Use this procedure to split a large dataset into two processing tasks when cloud processing does not finish successfully. Splitting the dataset reduces processing time and keeps both parts easier to align after processing.
When to Use This Procedure
Use two separate processing tasks when the original dataset is too large for reliable cloud processing. A common sign is that processing stops without a clear error in the main log output, but cloud monitoring shows a runtime timeout.
The log ends after point cloud filtering or similar steps without a clear failure message.
The cloud monitoring entry shows a timeout-related failure, such as Job attempt duration exceeded timeout.
How to Confirm That the Dataset Is Too Large
Open the cloud processing logs for the failed task.
Scroll to the section just before Verifying license and data integrity.
Find the last reindexed_bagfiles entry.
Check the number in the file name, for example bag_laser_vert_97.bag.
Use that number to estimate the recording length in minutes. Since indexing starts at zero, 97 means roughly 98 minutes of recorded data.
Datasets that are much longer than 60 minutes are more likely to reach cloud processing limits. They can also require more memory than cloud processing can provide.
Procedure
Start the first cloud processing task with the original dataset.
Set the range slider start value to 0%.
Set the range slider end value to about 55%.

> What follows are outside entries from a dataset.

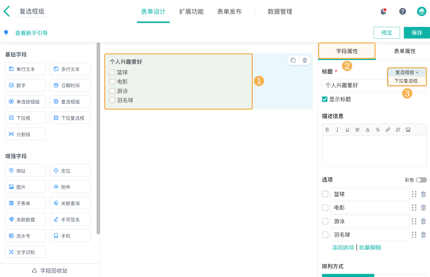Open the 复选框组 field type dropdown
This screenshot has height=277, width=430.
pyautogui.click(x=407, y=72)
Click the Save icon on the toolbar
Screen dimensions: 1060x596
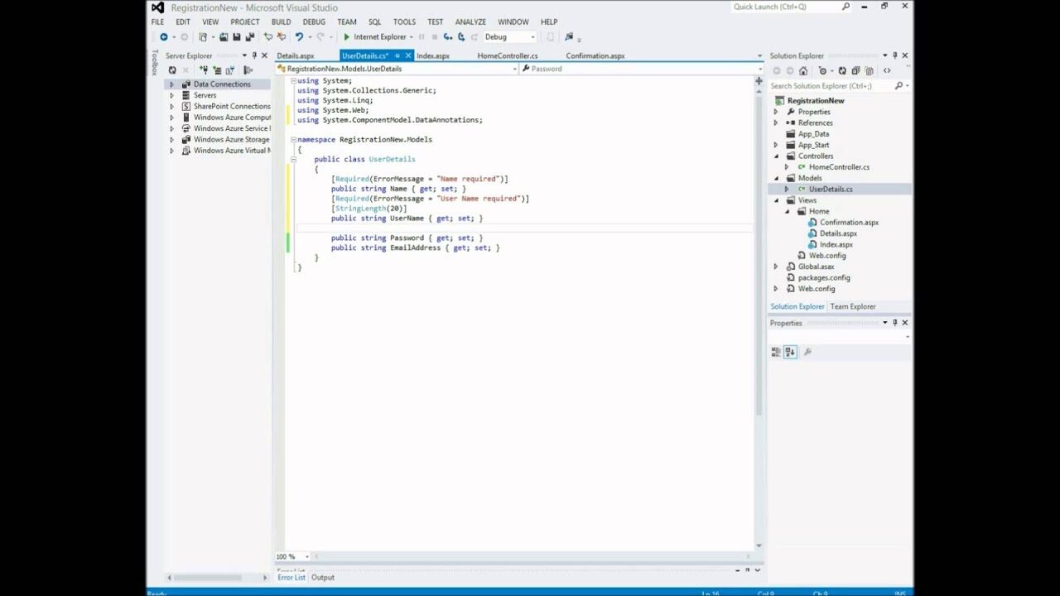tap(236, 36)
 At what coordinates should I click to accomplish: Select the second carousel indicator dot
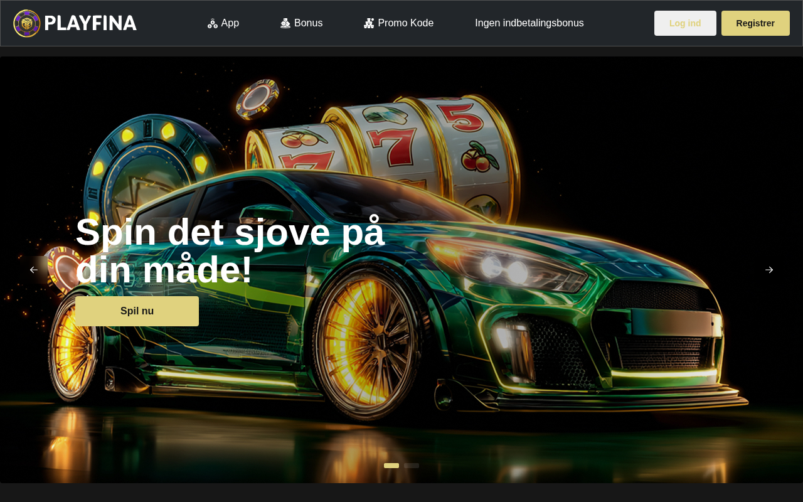tap(412, 466)
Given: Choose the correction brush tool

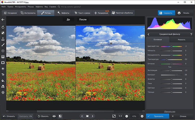Looking at the screenshot, I should tap(3, 45).
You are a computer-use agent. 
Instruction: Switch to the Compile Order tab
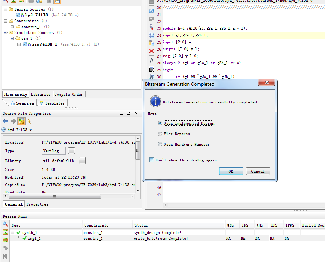tap(69, 94)
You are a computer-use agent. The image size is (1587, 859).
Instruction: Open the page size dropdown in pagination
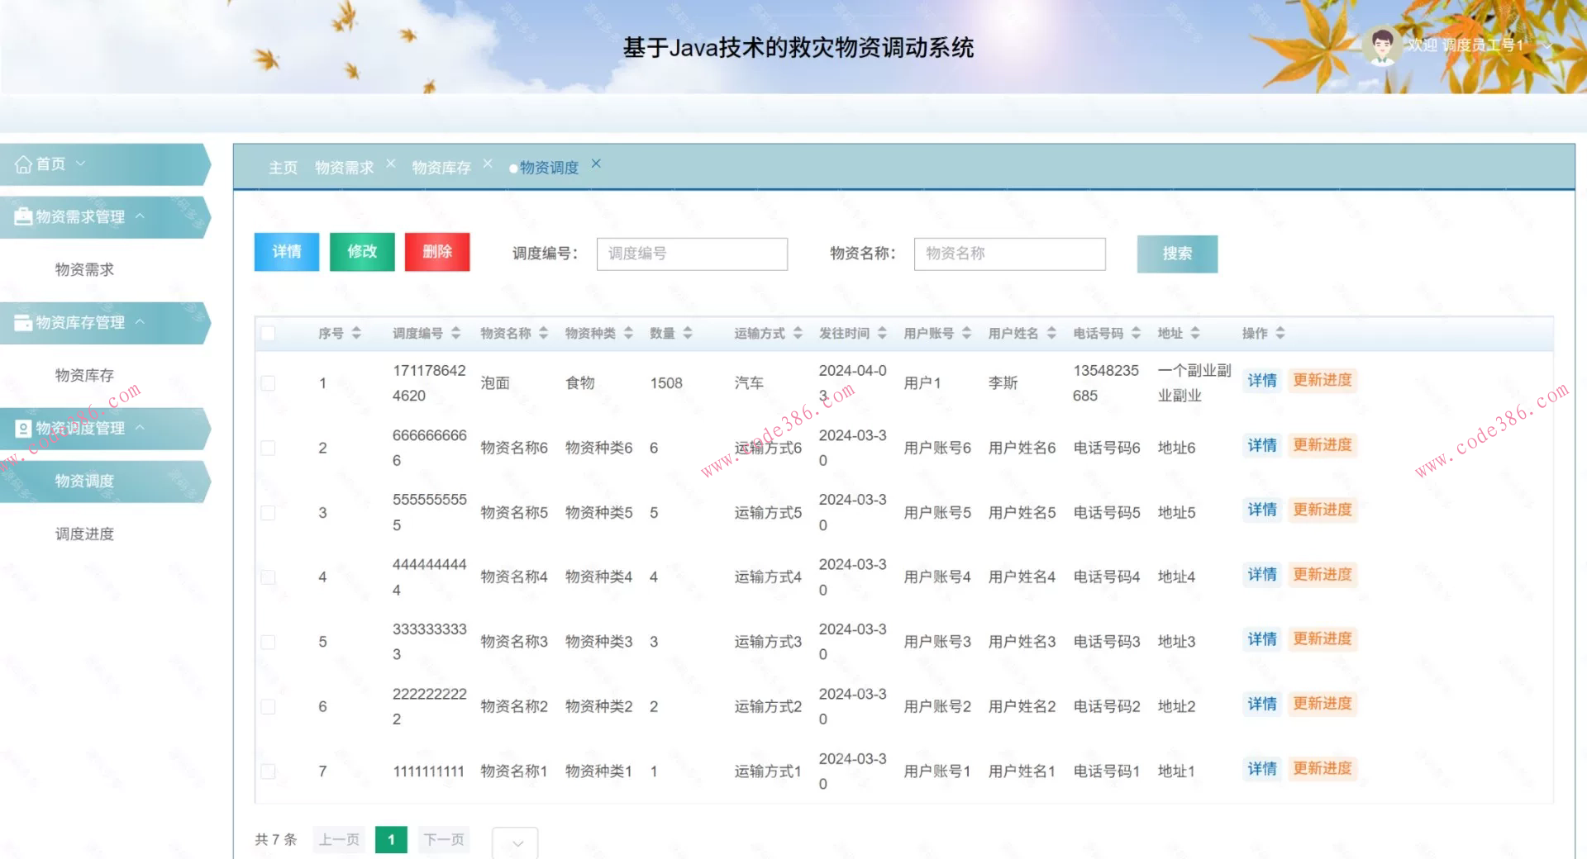coord(514,841)
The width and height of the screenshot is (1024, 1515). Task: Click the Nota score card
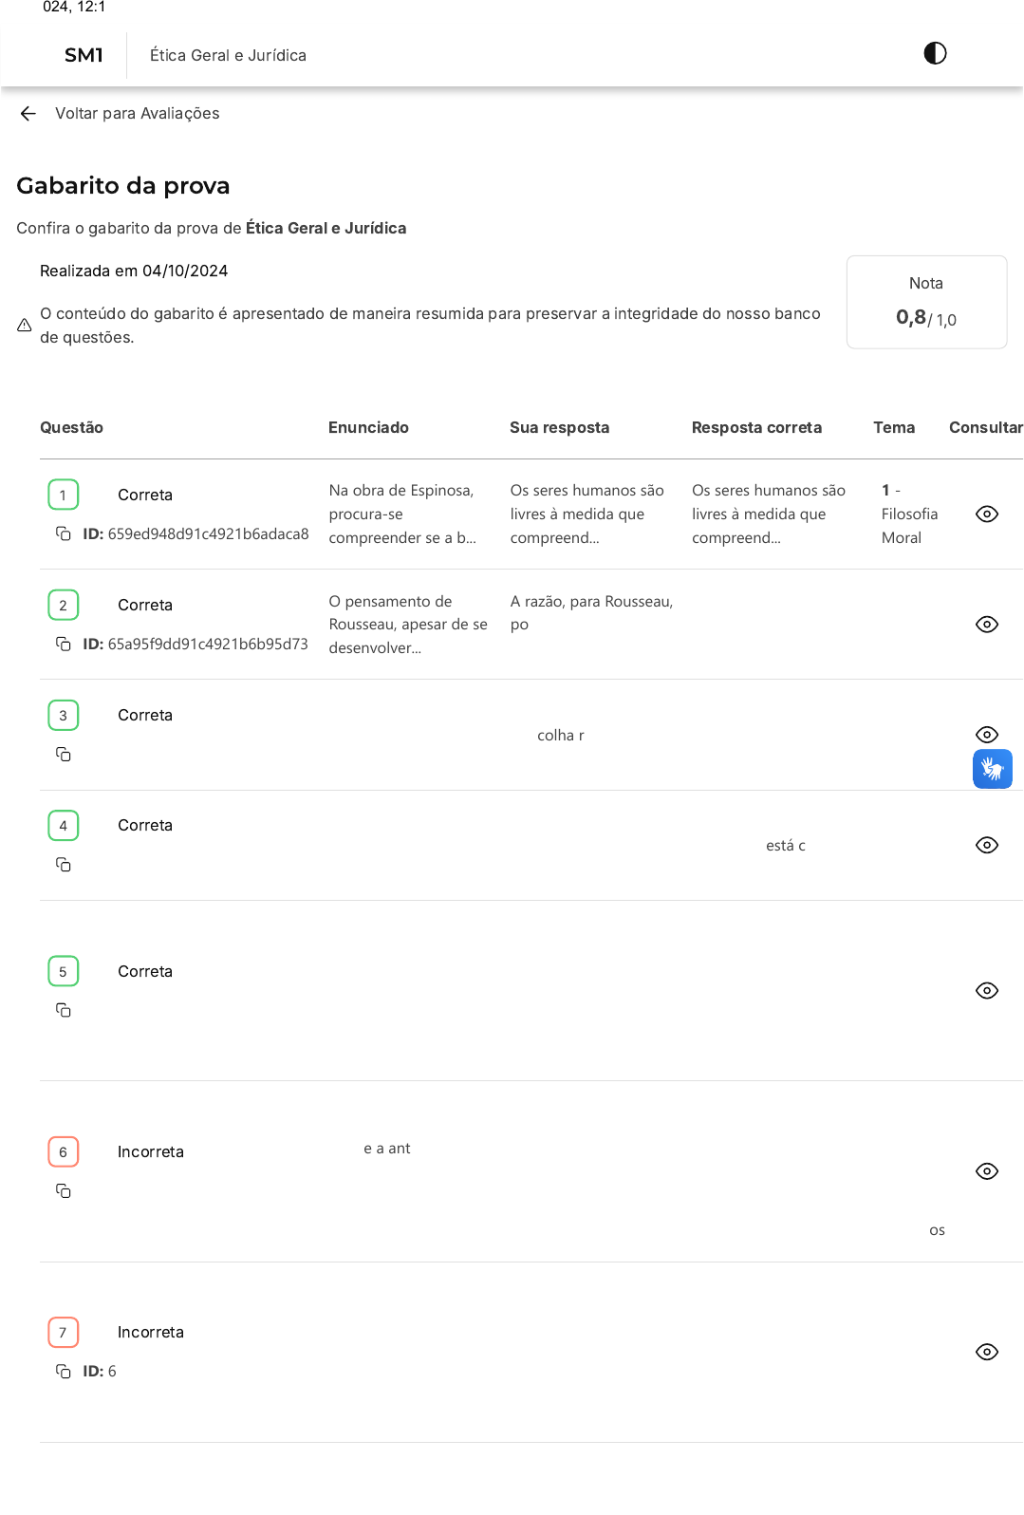click(x=926, y=302)
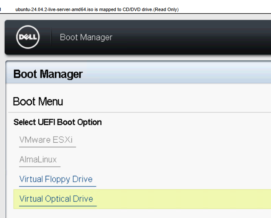
Task: Select the greyed-out AlmaLinux entry
Action: click(x=38, y=160)
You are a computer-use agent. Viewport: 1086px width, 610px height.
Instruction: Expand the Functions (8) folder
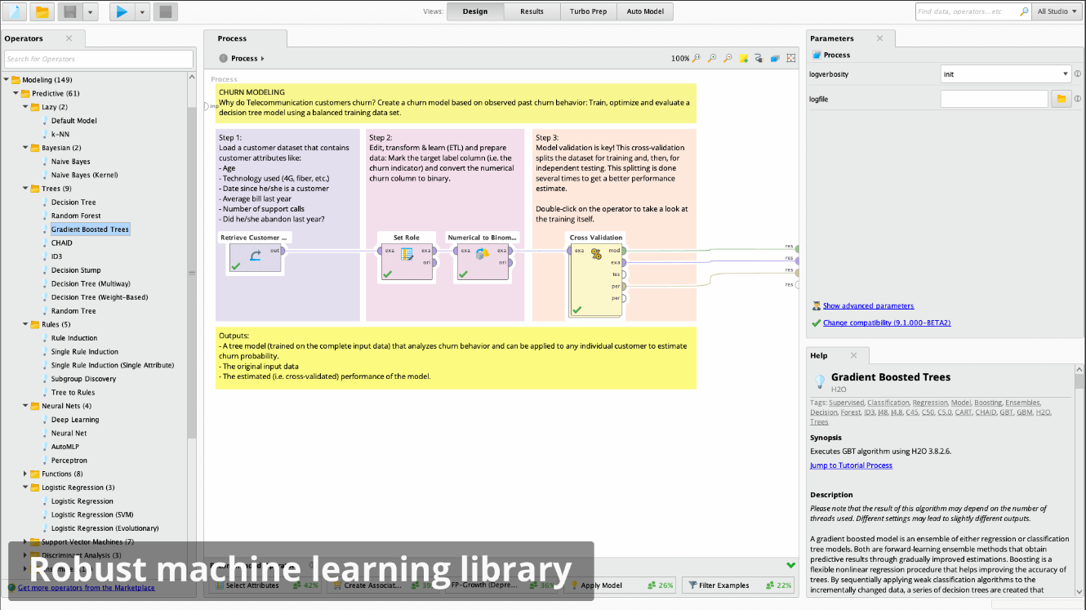[x=24, y=474]
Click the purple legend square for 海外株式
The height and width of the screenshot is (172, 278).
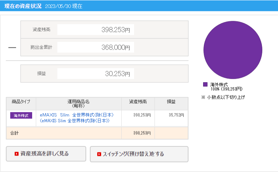(x=205, y=84)
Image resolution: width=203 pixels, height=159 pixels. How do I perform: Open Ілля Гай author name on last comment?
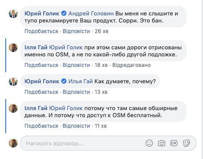pyautogui.click(x=36, y=108)
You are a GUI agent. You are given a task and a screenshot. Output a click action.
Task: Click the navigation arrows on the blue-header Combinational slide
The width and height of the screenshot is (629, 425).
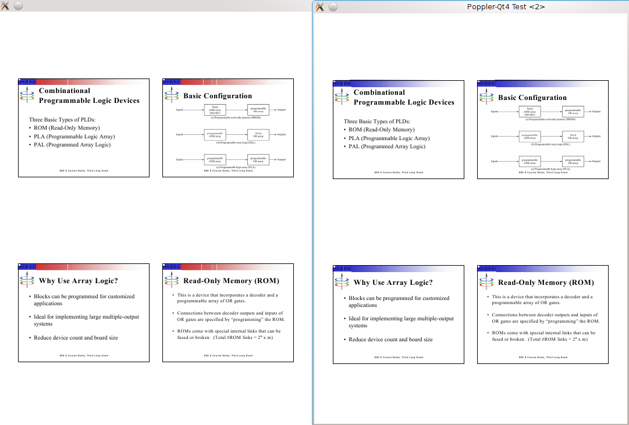pyautogui.click(x=342, y=84)
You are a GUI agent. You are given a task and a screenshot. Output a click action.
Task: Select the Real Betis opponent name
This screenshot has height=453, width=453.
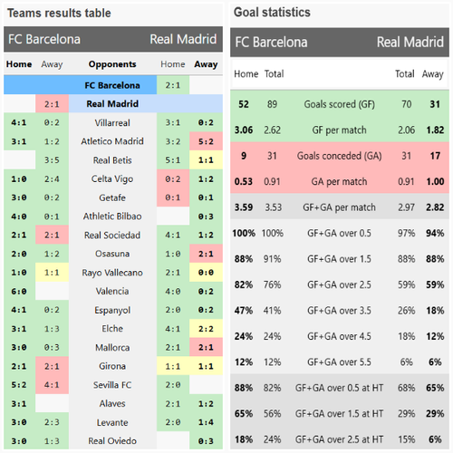(x=112, y=160)
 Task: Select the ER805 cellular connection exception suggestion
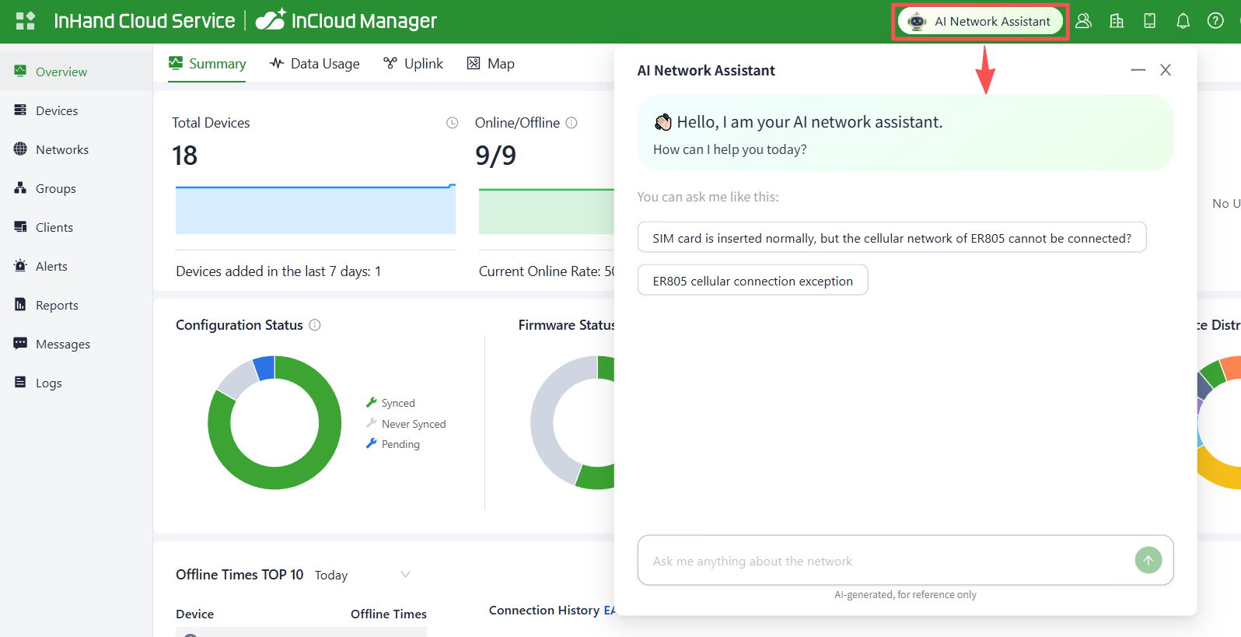coord(752,281)
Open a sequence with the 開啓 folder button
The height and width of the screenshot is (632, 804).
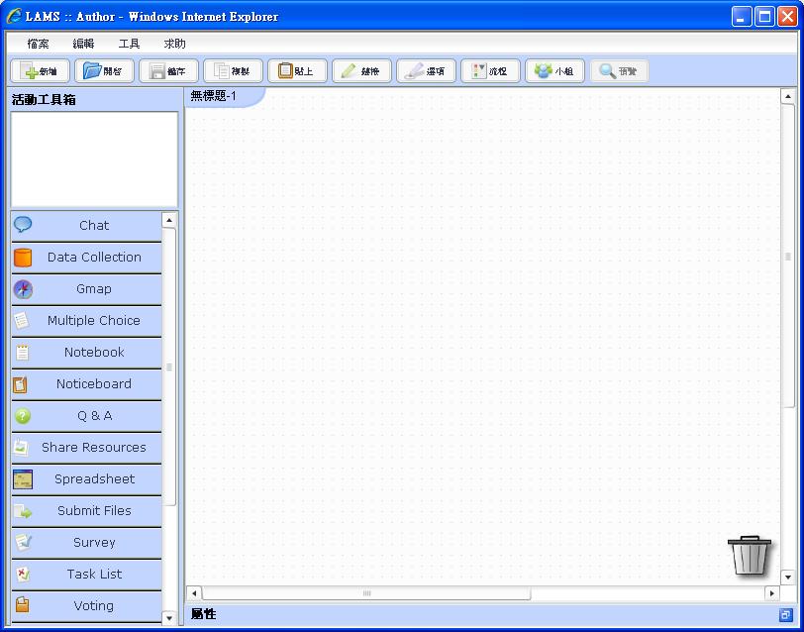point(104,71)
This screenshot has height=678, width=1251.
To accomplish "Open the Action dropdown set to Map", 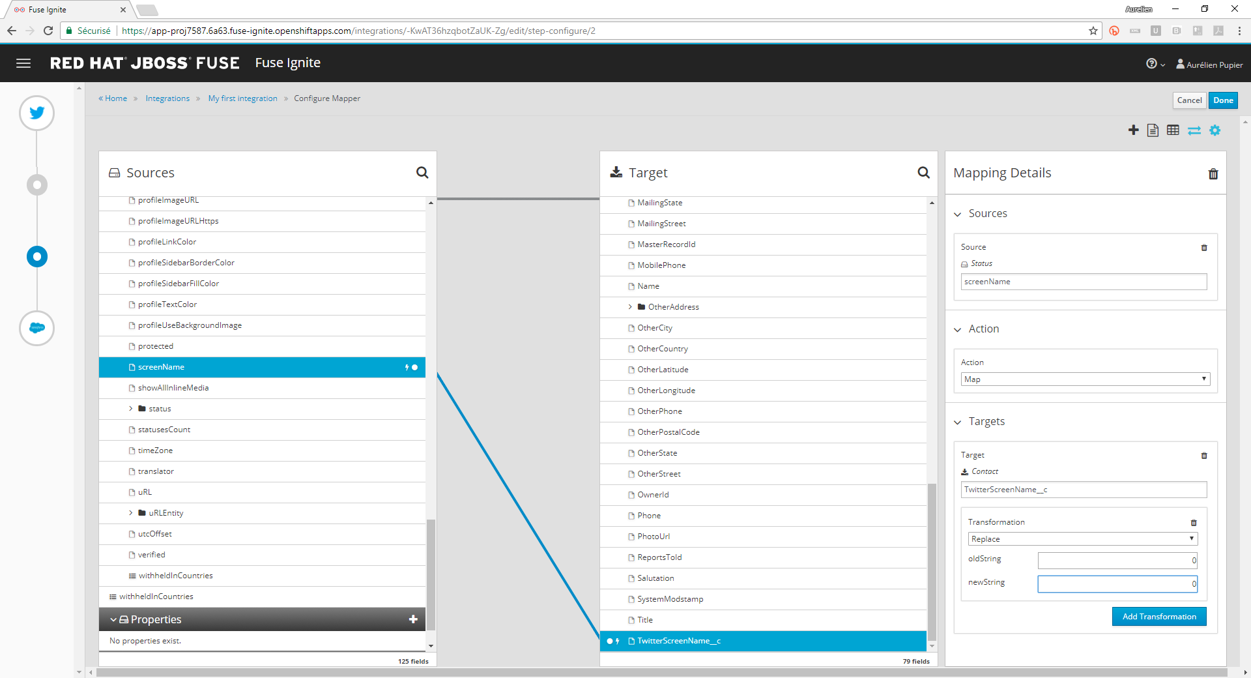I will tap(1084, 379).
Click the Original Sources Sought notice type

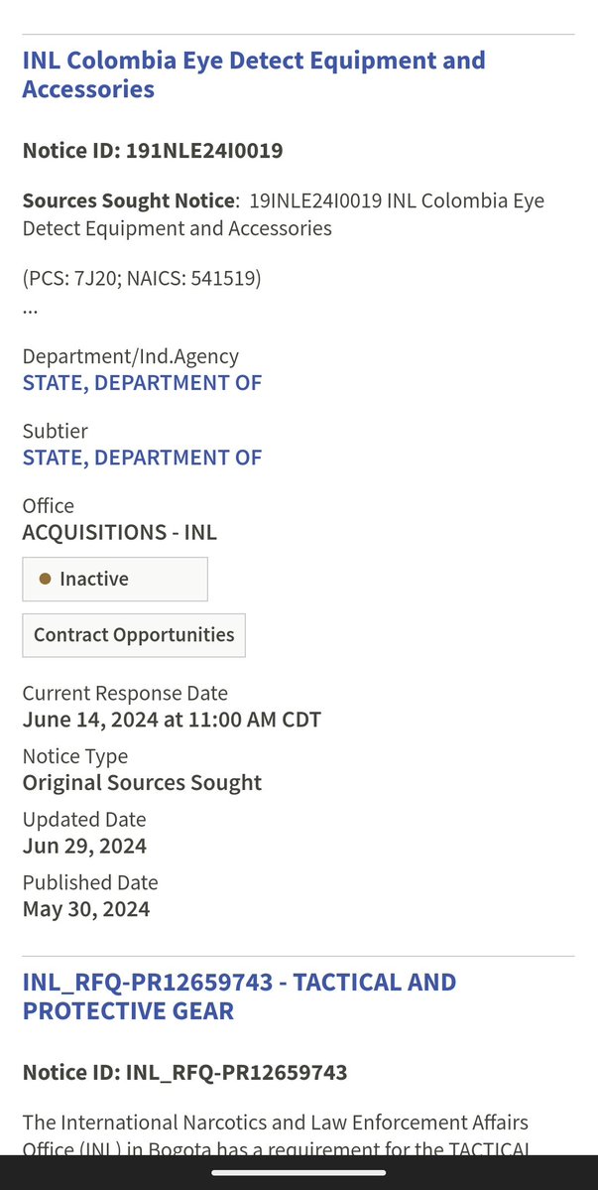(142, 783)
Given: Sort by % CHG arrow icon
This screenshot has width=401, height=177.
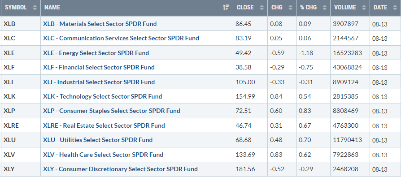Looking at the screenshot, I should [325, 8].
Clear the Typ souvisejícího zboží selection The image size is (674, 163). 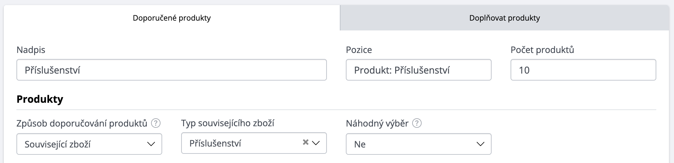pos(305,142)
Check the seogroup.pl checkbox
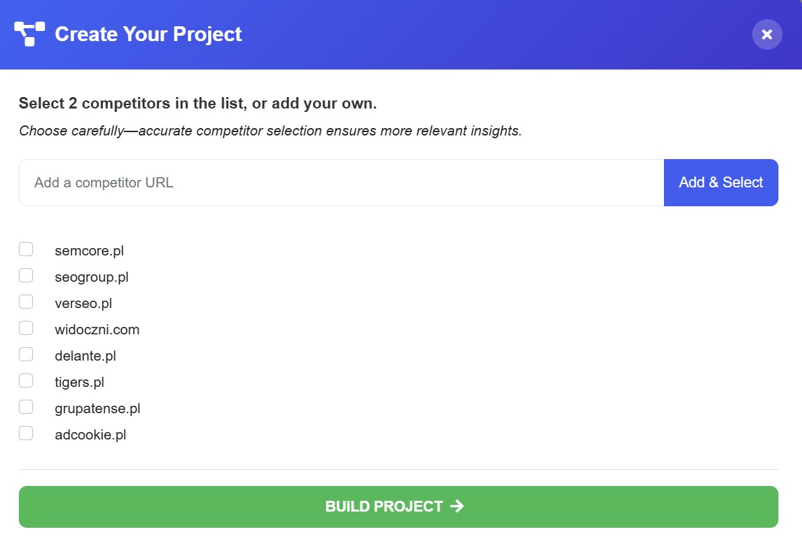Viewport: 802px width, 548px height. (x=26, y=276)
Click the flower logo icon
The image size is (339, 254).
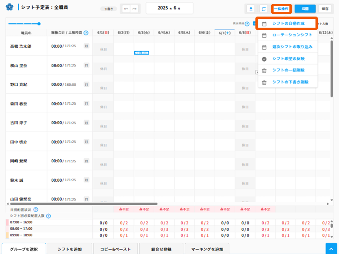coord(10,7)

Start the first processing job.
Create a second cloud processing task with the same dataset.
Set the second range slider start value to about 45%.
Set the second range slider end value to 100%.
Start the second processing job.
Use about 10% overlap between the two processing ranges.
Why the Overlap Matters
The overlap gives both processed outputs shared geometry and scan content. Use this shared area to align the two datasets after processing, especially if you did not capture control points during acquisition.
After Processing
If you used control points, verify that both processed parts align correctly in the shared reference system.
If you did not use control points, align the two processed datasets manually with the overlapping area.
Check the seam area for visible shift, rotation error, or height mismatch.
Best Practices
Keep each split below the practical processing limit instead of dividing the dataset exactly in half.
Choose an overlap with recognizable geometry, such as corridors, rooms, or structural features.
Split very large datasets into more than two parts if needed.
Document the percentage range for each task.
Expected Outcome
After splitting and processing the two parts separately, both jobs should complete more reliably. The final result can then be combined by aligning the outputs using the shared overlap section.